Return, word for word, the lines of the listing below from the one with "Given: Click Fernando" through the one with "Tap the @lindyli handle", and no other lines.

-- EXERCISE DATA --
# # # # # # #
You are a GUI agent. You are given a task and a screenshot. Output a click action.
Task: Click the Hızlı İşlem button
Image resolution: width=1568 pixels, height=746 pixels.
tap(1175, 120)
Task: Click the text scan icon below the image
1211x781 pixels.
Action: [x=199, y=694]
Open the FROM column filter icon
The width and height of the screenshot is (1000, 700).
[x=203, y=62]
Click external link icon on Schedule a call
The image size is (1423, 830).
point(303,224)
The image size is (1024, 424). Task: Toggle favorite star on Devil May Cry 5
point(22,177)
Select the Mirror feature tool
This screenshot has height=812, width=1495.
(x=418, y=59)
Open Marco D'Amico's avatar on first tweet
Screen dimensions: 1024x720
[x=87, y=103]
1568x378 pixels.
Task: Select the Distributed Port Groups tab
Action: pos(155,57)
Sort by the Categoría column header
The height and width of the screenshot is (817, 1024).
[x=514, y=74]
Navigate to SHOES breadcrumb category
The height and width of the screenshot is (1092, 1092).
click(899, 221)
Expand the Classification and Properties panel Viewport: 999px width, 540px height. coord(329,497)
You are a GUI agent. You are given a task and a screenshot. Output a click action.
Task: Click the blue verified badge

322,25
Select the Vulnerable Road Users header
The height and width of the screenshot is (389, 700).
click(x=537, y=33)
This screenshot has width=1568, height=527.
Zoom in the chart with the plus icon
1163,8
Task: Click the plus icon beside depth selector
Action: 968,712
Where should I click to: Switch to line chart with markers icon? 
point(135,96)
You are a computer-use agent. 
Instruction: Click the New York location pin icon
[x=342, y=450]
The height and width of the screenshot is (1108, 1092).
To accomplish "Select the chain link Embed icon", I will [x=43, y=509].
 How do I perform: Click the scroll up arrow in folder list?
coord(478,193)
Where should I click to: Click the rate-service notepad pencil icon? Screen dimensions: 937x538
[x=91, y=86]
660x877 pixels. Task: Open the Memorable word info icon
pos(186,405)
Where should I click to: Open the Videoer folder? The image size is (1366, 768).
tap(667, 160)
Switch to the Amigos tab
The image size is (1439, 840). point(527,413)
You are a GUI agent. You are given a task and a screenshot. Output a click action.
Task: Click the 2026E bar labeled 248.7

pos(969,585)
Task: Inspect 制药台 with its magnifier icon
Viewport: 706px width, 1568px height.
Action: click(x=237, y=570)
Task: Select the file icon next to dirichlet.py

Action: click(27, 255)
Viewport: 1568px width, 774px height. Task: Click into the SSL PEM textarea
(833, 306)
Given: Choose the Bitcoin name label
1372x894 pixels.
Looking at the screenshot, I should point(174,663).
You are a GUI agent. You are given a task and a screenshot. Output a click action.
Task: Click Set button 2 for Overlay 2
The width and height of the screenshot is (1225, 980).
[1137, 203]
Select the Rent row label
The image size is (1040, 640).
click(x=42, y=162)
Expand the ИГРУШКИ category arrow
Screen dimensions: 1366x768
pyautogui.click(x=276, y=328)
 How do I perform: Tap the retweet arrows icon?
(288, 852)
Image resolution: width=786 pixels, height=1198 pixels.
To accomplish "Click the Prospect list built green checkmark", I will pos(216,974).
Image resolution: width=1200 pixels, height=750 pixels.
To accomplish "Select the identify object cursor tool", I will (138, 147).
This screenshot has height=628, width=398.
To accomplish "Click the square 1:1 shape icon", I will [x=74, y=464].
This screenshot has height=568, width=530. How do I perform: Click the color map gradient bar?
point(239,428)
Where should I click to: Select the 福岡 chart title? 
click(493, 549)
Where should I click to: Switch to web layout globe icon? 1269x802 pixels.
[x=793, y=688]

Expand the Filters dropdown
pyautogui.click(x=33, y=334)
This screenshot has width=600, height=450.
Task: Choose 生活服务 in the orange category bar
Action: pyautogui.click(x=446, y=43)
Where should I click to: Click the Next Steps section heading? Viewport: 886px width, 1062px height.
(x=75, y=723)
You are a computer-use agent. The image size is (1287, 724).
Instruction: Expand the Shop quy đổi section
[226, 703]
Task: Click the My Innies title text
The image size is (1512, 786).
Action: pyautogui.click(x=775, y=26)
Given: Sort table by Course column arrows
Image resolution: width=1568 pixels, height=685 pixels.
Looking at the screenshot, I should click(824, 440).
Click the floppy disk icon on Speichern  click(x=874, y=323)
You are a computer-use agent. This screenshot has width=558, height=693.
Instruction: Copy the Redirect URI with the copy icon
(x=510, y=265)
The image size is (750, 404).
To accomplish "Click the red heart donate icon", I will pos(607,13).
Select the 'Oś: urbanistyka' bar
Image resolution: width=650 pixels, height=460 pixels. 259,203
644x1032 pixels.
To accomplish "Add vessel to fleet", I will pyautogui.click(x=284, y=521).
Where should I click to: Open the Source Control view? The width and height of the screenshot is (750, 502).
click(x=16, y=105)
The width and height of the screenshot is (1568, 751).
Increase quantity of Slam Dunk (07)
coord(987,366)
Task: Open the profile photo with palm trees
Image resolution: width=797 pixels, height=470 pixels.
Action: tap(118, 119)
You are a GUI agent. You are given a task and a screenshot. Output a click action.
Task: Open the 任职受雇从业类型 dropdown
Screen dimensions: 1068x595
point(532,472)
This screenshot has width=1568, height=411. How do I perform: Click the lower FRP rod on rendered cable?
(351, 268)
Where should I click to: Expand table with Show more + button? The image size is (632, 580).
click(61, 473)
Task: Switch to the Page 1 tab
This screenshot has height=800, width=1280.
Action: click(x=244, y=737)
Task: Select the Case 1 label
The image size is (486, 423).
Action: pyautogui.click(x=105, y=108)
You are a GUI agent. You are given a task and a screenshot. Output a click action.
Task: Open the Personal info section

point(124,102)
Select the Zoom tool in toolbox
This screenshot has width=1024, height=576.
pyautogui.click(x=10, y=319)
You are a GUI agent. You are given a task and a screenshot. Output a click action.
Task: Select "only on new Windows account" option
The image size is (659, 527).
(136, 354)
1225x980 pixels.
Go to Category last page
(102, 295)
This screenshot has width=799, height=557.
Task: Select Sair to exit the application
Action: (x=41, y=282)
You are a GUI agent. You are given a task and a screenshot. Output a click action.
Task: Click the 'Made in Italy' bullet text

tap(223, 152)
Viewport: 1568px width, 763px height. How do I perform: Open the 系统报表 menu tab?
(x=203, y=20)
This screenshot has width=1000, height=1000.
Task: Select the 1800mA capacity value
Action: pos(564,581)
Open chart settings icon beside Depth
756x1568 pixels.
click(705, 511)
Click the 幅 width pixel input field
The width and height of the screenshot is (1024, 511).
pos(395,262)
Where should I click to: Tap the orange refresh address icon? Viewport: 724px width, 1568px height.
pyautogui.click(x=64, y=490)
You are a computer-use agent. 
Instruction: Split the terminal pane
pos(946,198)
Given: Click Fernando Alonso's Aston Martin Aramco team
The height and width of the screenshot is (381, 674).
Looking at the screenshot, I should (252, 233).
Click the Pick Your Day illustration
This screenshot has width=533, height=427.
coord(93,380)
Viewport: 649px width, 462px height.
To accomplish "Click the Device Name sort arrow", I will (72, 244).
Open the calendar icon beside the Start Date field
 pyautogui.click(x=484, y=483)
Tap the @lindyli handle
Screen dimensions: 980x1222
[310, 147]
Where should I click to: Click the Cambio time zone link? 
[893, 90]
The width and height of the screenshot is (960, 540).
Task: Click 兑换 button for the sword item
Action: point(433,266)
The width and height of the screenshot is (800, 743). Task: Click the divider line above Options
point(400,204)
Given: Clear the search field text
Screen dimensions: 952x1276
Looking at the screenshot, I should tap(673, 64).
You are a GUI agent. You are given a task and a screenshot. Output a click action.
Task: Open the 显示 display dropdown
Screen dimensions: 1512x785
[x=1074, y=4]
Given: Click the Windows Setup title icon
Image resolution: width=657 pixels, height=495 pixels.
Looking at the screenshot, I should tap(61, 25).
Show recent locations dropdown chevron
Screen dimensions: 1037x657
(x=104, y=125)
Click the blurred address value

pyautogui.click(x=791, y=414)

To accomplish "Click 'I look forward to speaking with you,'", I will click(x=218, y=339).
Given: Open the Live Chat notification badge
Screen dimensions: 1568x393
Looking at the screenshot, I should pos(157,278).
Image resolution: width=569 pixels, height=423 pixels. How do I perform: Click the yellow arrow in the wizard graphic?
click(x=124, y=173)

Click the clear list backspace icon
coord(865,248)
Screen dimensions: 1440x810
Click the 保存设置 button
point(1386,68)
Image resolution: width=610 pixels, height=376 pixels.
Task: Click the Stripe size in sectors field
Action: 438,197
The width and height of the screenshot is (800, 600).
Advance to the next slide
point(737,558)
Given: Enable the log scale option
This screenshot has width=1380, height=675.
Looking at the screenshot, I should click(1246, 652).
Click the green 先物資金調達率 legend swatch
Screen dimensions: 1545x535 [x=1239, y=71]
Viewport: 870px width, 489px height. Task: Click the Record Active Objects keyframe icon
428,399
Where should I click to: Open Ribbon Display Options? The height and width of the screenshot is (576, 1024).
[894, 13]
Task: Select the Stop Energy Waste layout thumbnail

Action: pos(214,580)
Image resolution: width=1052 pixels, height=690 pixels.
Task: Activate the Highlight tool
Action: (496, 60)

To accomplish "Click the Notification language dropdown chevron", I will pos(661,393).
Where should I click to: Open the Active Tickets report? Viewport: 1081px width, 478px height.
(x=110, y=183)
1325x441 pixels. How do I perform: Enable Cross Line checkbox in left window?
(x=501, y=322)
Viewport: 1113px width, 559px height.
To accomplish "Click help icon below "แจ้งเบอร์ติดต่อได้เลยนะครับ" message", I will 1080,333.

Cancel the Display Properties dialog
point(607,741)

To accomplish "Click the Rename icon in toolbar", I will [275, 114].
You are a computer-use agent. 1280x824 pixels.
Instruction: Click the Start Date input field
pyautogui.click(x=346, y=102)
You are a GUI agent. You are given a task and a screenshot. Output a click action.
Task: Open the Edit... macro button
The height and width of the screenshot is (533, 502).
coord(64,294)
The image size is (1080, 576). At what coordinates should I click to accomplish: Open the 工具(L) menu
# # # # # # #
-- EXERCISE SOLUTION --
Given: Click Fernando Alonso's Aston Martin Aramco team
The height and width of the screenshot is (381, 674).
Looking at the screenshot, I should (252, 233).
Click the Pick Your Day illustration
This screenshot has width=533, height=427.
coord(93,380)
Viewport: 649px width, 462px height.
To accomplish "Click the Device Name sort arrow", I will (72, 244).
Open the calendar icon beside the Start Date field
 pyautogui.click(x=484, y=483)
Tap the @lindyli handle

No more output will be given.